I was there for the first edition. It took place at The Taj Mahal Palace in Mumbai. It was such a glorious mix of fun fashions with some more elegant Indian dressing styles—a bit of a hodgepodge—but no one cared. There were after-parties every night. The most fun people from the fashion business were under one roof, vodka was on the house and gorgeous clothes were around us. No one knew how the event would shape up and no one cared. We were happy to be alive and happy to be in fashion.
The early years of what was then Lakme India Fashion Week saw some of the oldest names in the business. The late Wendell Rodricks presented one of the finest shows I had ever seen; one of the models (I think it was Deepti Gujral) wore a fish tank for a blouse with a full skirt. I couldn’t imagine anyone cut a garment the way Wendell could—even 25 years later, his scissors are the finest. Young and rebellious Goan Savio Jon descended upon Mumbai with his brand of irreverence. He sent out gorgeous little textile contemporary staples—something all of India is trying to do today—on his band of badass models. Diandra Soares and Binal Trivedi came up on the runway and gave each other a long deep kiss. The idea was just to shock and awe, but who knew nearly 20 years later homosexuality would be decriminalised in India.
Manish Malhotra (he looked the same) had Shah Rukh Khan (he looked so different) as his showstopper. Manish really brought on the magic that is the movie-star showstopper—from Urmila Matondkar to Kareena Kapoor. Everyone hated him for using his position as a costume stylist to bring his actor pals into fashion. But everyone realised that film and fashion cannot work without each other. And now any designer could dole out Rs25-50 lakh for a showstopper. No point arguing this, the Bollywood showstopper is unique to fashion weeks in India, and it has probably saved the fashion week from absolute irrelevance.
The idea behind forming a collective of fashion designers, called the Fashion Design Council of India, that presented the fashion weeks was to give the business the status of an organised industry. They would together and individually seek corporate support, to dress all of India in designers’ ready-to-wear clothes. There were no malls, no high streets, no designer districts, no luxury spaces, and no Indians at international fashion weeks. Now we have all of this. And within 20 years alone, corporate investments have come into fashion designers’ coffers making them super-brands.

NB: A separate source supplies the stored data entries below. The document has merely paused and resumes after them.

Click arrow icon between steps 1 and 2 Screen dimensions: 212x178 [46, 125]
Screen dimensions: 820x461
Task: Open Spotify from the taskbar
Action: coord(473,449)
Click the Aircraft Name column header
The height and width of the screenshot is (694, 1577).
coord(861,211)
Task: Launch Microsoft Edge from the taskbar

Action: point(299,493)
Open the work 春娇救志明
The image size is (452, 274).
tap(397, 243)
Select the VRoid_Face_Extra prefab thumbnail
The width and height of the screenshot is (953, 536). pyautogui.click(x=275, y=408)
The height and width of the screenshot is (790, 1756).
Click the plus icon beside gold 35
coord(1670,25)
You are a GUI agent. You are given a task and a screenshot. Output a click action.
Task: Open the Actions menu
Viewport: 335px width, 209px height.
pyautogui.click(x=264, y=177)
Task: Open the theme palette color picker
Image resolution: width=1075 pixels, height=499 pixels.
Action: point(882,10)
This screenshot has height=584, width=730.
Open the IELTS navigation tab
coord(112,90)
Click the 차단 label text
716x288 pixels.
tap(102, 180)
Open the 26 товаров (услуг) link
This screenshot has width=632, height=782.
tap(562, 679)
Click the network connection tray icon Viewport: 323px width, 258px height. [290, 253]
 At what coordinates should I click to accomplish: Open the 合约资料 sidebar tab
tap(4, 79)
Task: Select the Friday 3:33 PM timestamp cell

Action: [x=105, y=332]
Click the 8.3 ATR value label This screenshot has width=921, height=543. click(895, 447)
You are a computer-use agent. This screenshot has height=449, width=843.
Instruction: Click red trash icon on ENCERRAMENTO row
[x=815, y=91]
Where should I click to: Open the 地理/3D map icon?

There is of course still room for improvement. But I would say that about any fashion week anywhere in the world. There is always something that didn’t get finished on time, or something that could have been done better.
The most important thing is that India’s amazing fashion collective still exists. Sometimes applauding each other, other times at loggerheads; sometimes putting together outstanding innovative fashion, other times a collection that looks like it was designed 10 years ago. But it works together to give the country an ecosystem that is finding popularity and profit in India and abroad.